(TASK PROMPT): The expected response is the full listing, retyped exactly, without its images.

(SOURCE MATERIAL):
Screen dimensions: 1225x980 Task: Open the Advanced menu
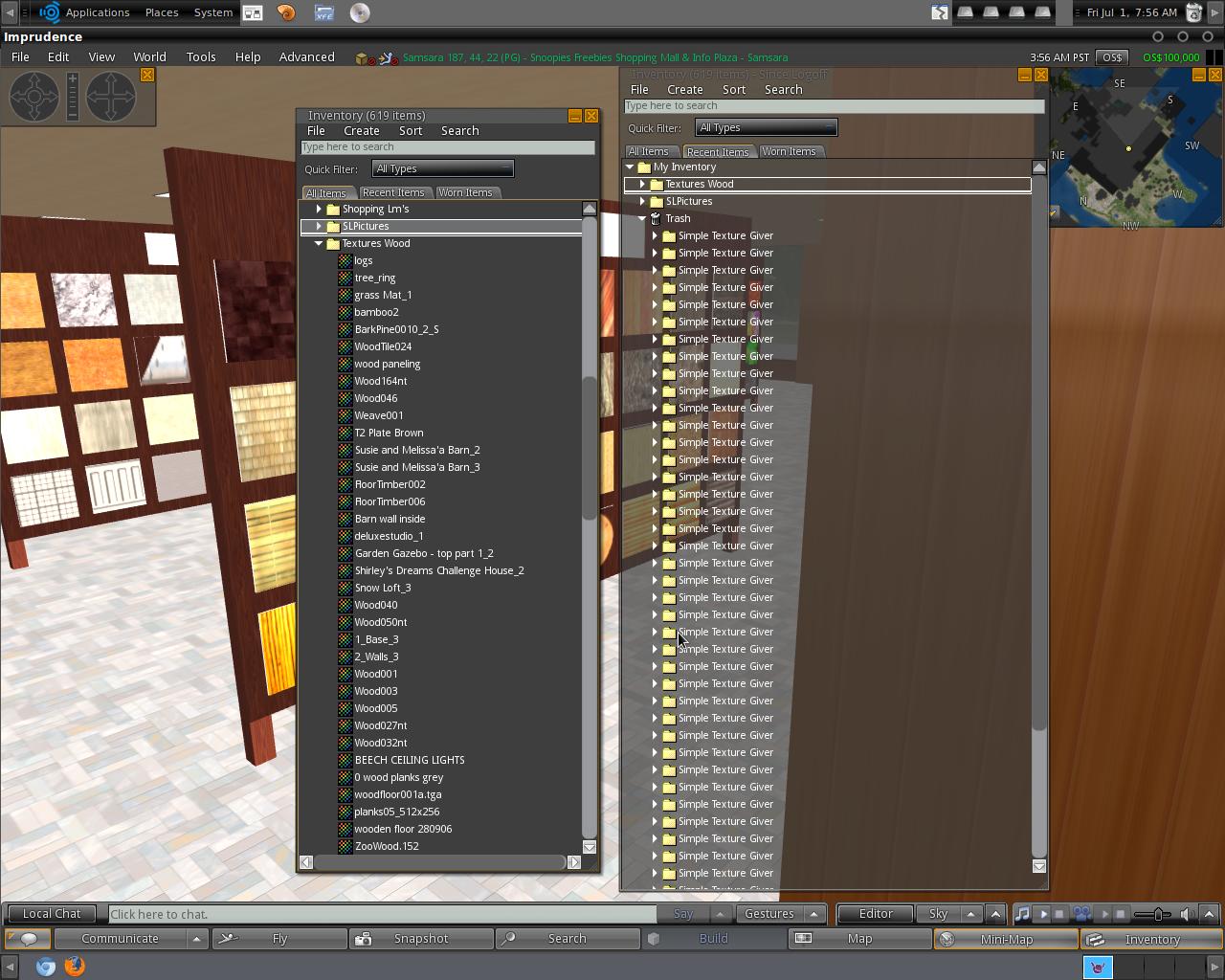click(x=306, y=56)
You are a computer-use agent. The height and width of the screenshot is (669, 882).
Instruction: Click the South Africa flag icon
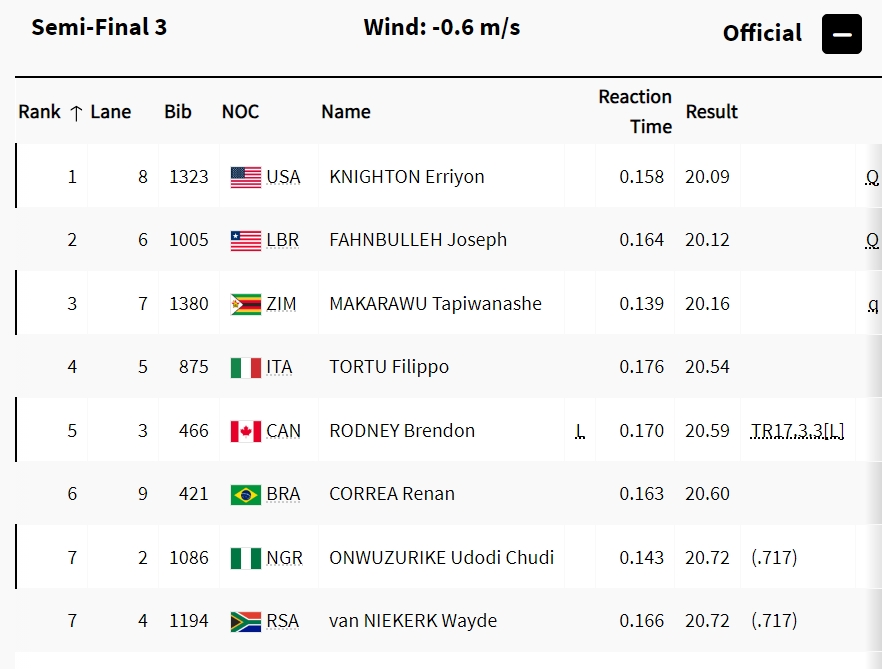(245, 621)
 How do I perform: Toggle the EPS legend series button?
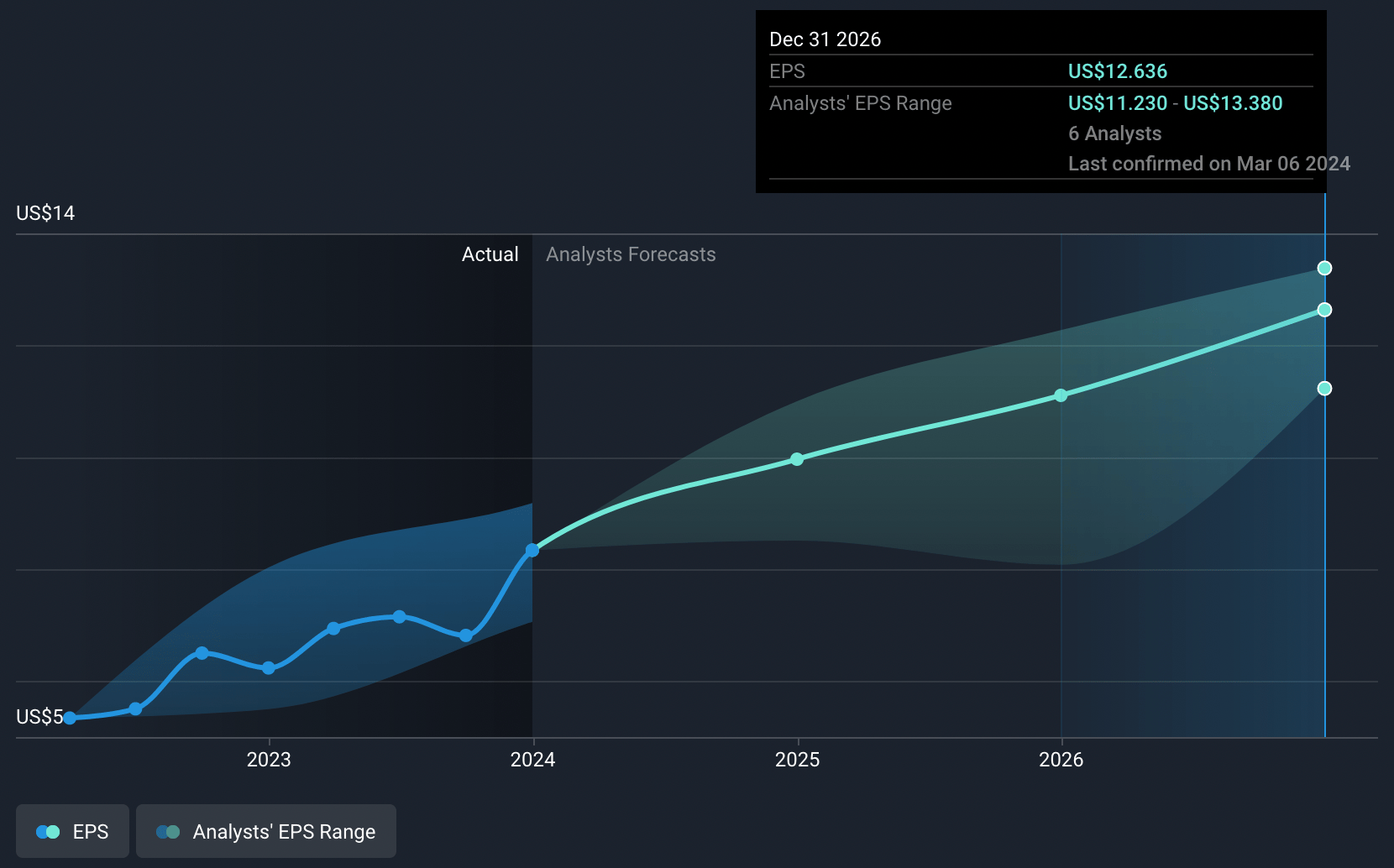tap(73, 831)
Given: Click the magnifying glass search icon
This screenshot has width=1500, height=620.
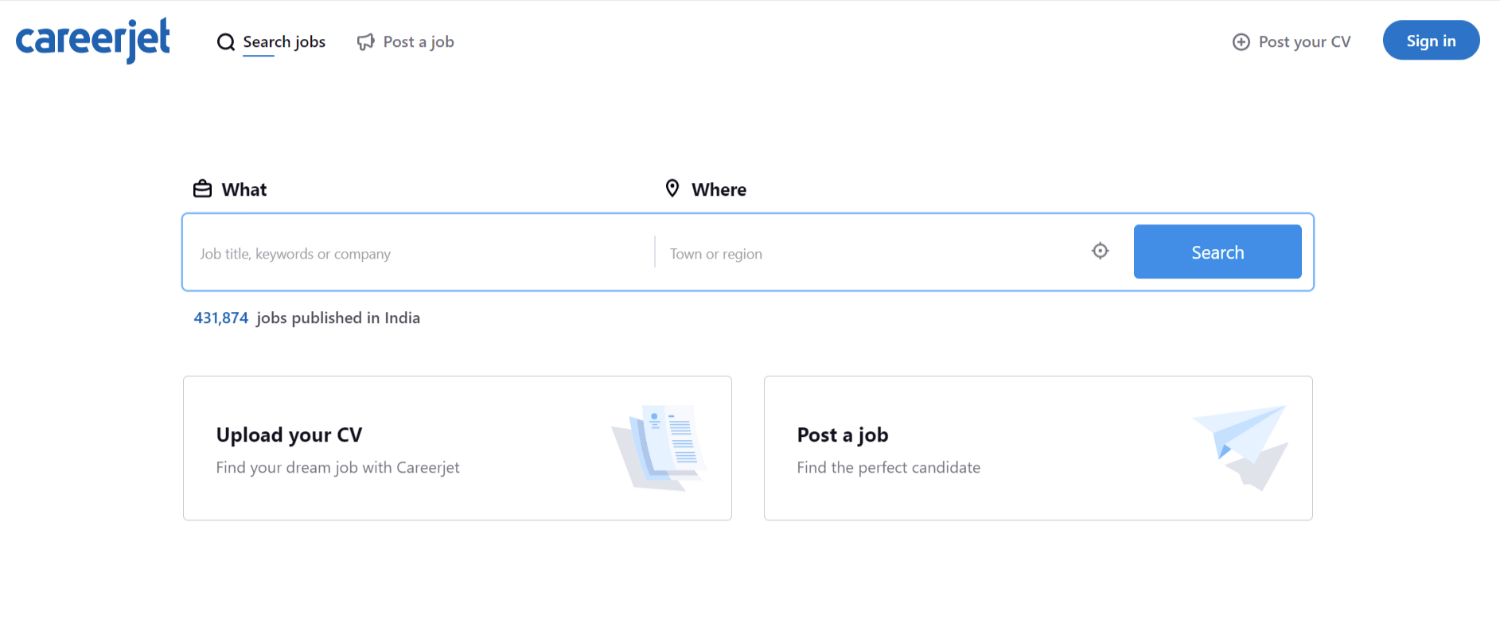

(WORKED SOLUTION):
Screen dimensions: 1225x980 Task: Open the Advanced menu
click(x=306, y=56)
You are a computer-use agent. The height and width of the screenshot is (669, 882).
Instruction: Click the South Africa flag icon
(245, 621)
 How do I perform: Toggle the EPS legend series button?
tap(73, 831)
Given: Click the magnifying glass search icon
This screenshot has width=1500, height=620.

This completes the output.